— SOURCE EXCERPT —
____________

Contrary to our first hypothesis, our findings were similar to those of a previous study (Zagatto et al., 2010), which presented 3.2 s and 3.6 s for the rally duration in official matches played under the current rules of the ITTF between Brazilian table tennis players of a national and regional level, respectively. This finding suggests that the rally duration in table tennis competitions is not influenced by the athlete’s level. However, in accordance with our first hypothesis, we found that elite table tennis players adopted longer intervals of rest (18.6 s) compared to athletes at national (9.3 s) and regional (7.0 s) level (Zagatto et al., 2010), which resulted in slightly lower values of the effort and rest ratio in a match (0.18) and effective playing time in a match (14.7%) at international tournaments in relation to national competitions (0.3 and 21.4%) and considerably lower values than at regional tournaments (0.5 and 60.7%) (Zagatto et al., 2010). These results suggest a direct relationship between the level of performance and temporal variables, such that when the athlete’s level is higher, the effort and rest ratio and effective playing time in a match will be lower due to longer rest periods employed between efforts. Previous studies showed that table tennis players often use several strategies to cope with stress, regulate arousal and control anxiety (Iizuka et al., 2005; Leite et al., 2012; Lima et al., 2004). Thus, it is plausible to suggest that these temporal differences between athletes with different performance levels are due to longer rest periods adopted by elite table tennis players to adjust psychological aspects.

____________

— STORED DATA —

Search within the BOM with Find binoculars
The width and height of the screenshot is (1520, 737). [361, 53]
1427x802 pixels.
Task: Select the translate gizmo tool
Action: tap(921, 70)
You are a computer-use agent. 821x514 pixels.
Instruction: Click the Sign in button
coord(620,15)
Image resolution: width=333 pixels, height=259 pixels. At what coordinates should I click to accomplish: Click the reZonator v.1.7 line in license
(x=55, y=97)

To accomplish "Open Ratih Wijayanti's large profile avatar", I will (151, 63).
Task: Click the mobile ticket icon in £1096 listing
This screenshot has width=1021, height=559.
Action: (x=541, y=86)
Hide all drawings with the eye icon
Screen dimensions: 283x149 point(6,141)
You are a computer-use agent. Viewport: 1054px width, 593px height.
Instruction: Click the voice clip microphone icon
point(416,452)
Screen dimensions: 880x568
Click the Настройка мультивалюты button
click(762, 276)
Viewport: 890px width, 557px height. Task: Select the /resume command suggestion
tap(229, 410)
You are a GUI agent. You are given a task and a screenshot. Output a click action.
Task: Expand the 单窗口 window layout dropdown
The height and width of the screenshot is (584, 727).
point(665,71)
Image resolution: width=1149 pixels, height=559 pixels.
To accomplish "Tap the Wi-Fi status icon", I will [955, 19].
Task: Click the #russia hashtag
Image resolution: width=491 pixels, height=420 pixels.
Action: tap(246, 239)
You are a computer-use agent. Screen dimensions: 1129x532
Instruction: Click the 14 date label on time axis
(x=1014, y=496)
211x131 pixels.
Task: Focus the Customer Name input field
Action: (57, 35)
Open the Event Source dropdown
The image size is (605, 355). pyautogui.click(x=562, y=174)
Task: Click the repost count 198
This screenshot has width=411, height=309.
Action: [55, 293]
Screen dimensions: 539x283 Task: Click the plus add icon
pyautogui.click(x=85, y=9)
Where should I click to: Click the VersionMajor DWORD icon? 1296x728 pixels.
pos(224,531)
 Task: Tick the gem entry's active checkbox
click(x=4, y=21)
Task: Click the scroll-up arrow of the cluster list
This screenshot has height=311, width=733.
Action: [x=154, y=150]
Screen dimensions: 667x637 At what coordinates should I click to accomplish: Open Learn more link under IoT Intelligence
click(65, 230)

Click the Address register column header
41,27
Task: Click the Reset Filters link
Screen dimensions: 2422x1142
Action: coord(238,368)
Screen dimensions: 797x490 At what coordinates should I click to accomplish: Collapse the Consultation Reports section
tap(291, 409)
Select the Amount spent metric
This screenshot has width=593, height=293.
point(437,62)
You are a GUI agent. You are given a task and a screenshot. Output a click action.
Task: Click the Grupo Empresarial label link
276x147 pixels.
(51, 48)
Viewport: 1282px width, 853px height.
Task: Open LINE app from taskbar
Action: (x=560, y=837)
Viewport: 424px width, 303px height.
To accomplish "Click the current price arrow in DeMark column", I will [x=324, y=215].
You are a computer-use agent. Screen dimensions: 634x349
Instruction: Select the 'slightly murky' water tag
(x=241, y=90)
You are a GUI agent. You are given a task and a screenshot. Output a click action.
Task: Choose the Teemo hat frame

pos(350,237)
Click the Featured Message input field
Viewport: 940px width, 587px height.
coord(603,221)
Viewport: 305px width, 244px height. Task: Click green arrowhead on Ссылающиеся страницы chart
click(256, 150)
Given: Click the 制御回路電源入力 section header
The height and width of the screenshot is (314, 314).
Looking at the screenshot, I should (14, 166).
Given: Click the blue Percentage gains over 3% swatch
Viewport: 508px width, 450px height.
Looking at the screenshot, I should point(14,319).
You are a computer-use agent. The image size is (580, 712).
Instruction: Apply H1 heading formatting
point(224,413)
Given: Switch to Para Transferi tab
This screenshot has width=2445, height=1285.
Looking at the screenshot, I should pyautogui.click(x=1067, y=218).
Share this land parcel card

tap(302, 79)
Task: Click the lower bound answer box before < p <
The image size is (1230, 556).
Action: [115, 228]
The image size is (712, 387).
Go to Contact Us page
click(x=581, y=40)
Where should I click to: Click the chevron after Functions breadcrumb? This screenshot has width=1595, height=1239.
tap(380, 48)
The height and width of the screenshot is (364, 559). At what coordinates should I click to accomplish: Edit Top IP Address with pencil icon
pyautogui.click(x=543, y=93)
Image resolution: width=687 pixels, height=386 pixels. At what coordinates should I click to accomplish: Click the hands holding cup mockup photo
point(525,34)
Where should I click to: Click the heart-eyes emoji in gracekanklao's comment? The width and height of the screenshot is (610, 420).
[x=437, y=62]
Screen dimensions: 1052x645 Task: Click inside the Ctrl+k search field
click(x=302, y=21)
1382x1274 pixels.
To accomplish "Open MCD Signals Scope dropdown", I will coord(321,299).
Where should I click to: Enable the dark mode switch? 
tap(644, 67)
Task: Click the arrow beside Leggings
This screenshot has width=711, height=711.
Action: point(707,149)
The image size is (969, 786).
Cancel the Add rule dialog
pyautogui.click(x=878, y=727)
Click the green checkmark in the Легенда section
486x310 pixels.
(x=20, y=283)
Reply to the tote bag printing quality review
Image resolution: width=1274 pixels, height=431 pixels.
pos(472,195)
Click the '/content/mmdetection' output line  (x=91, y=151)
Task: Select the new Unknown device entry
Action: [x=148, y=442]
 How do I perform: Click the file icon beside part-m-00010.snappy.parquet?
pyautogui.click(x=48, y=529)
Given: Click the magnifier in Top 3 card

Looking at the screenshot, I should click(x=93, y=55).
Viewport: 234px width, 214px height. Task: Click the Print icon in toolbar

____________

— DIRECTIVE 1 —
Condense the paragraph beginning "Contrary to our first hypothesis" from the table tennis timing excerpt into a short bulleted list that keeps its main facts.
— DIRECTIVE 2 —
In the table tennis timing excerpt, what rest interval did elite players adopt?
— DIRECTIVE 3 —
Write a continuation of the table tennis timing excerpt, picking up after its final sentence.

— OUTPUT 1 —
- Rally duration matched an earlier study (Zagatto et al., 2010): 3.2 s for national-level and 3.6 s for regional-level Brazilian players. This suggests the athlete's level does not affect rally duration.
- Elite players rested longer (18.6 s) than national (9.3 s) and regional (7.0 s) players.
- As a result, international tournaments showed a lower effort-to-rest ratio (0.18) and effective playing time (14.7%) than national events (0.3 and 21.4%). Both were far lower than at regional events (0.5 and 60.7%).
- Higher performance level therefore goes with a lower effort-to-rest ratio and less effective playing time, because rest periods are longer.
- Table tennis players are known to use strategies to cope with stress, regulate arousal and control anxiety. Elite players' longer rests may serve to adjust these psychological aspects.

— OUTPUT 2 —
18.6 s.

— OUTPUT 3 —
When comparing our results with the findings obtained in elite athletes of other racket sports, it was noted that the rally duration in table tennis (3.3 s) was shorter than in tennis (7.2 to 10.2 s) (Christmass et al., 1998; Fernandez-Fernandez et al., 2008; Mendez-Villanueva et al., 2007), squash (13.6 and 18.6 s) (Girard et al., 2007; Montpetit, 1990) and badminton (6.4 s) (Cabello Manrique and González Badillo, 2003). On the other hand, the rest times measured in squash (~8-9 s) (Girard et al., 2007; Montpetit, 1990), badminton (~13 s) (Cabello Manrique and González Badillo, 2003) and tennis (15.5 to 16.8 s) (Christmass et al., 1998; Fernandez-Fernandez et al., 2008; Mendez-Villanueva et al., 2007) were shorter than in table tennis (~19 s). These differences resulted in a considerably lower effort and rest ratio of a match in table tennis (0.18) compared to tennis (0.47 to 0.58) (Christmass et al., 1998; Fernandez-Fernandez et al., 2008; Mendez-Villanueva et al., 2007), badminton (0.49) (Cabello Manrique and González Badillo, 2003) and squash (2.4) (Girard et al., 2007). Thus, although there are similarities between racket sports, sport specific temporal variables should be considered in training for table tennis. The training prescription in table tennis should not consider the results of temporal variables obtained in other racket sports such as tennis, squash or badminton.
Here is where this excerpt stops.